TASK DESCRIPTION
Beginning with the line that has "1024x485 pixels.", reproduce each remaining line of the data exactly, down to and including the last.
====== RECORDS TO PROCESS
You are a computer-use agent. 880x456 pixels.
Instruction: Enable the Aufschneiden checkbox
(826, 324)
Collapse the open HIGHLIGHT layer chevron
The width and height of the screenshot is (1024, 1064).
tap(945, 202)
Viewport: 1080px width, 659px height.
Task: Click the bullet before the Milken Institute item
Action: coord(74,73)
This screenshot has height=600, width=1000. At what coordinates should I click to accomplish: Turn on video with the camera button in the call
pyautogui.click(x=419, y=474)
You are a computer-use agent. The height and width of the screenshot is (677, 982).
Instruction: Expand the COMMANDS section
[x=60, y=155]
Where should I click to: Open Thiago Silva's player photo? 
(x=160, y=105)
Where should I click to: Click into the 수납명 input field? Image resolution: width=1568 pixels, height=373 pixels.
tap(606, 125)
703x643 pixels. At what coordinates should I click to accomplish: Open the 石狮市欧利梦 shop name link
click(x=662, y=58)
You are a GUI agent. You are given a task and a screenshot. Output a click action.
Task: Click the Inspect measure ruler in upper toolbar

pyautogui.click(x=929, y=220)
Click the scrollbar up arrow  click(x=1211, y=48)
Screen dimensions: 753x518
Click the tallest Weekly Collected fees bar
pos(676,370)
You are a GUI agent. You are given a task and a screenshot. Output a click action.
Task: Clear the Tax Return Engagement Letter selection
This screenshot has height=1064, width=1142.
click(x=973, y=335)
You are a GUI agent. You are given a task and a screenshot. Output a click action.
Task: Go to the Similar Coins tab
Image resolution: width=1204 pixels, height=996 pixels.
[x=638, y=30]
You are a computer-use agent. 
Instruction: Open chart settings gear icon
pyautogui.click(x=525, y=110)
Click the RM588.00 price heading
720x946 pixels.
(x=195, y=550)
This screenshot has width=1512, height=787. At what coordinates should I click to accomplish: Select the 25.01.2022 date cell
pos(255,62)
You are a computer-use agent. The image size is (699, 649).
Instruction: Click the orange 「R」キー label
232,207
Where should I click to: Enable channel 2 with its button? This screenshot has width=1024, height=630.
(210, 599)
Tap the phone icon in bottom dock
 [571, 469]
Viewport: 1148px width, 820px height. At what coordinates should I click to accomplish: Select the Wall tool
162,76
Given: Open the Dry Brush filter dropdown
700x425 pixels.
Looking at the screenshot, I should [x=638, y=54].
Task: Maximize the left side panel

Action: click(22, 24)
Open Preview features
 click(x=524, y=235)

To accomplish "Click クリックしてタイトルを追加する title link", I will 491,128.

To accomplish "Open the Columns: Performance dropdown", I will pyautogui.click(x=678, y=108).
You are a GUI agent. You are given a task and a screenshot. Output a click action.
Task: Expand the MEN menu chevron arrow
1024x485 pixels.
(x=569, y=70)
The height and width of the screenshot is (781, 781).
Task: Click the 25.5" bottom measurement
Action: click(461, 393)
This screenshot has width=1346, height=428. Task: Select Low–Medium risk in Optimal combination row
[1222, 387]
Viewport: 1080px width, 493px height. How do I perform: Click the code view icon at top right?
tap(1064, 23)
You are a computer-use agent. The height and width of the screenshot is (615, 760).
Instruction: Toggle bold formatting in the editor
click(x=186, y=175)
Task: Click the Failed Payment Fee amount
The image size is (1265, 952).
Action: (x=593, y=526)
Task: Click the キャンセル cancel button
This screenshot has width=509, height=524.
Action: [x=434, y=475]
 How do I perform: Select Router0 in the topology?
============
SOLUTION TO THIS PROBLEM
1024x485 pixels.
(x=569, y=70)
The height and width of the screenshot is (781, 781).
Task: Click the 25.5" bottom measurement
Action: click(461, 393)
This screenshot has width=1346, height=428. Task: Select Low–Medium risk in Optimal combination row
[1222, 387]
Viewport: 1080px width, 493px height. How do I perform: Click the code view icon at top right?
tap(1064, 23)
You are a computer-use agent. The height and width of the screenshot is (615, 760).
Instruction: Toggle bold formatting in the editor
click(x=186, y=175)
Task: Click the Failed Payment Fee amount
The image size is (1265, 952).
Action: (x=593, y=526)
Task: Click the キャンセル cancel button
This screenshot has width=509, height=524.
Action: [x=434, y=475]
 How do I perform: Select Router0 in the topology?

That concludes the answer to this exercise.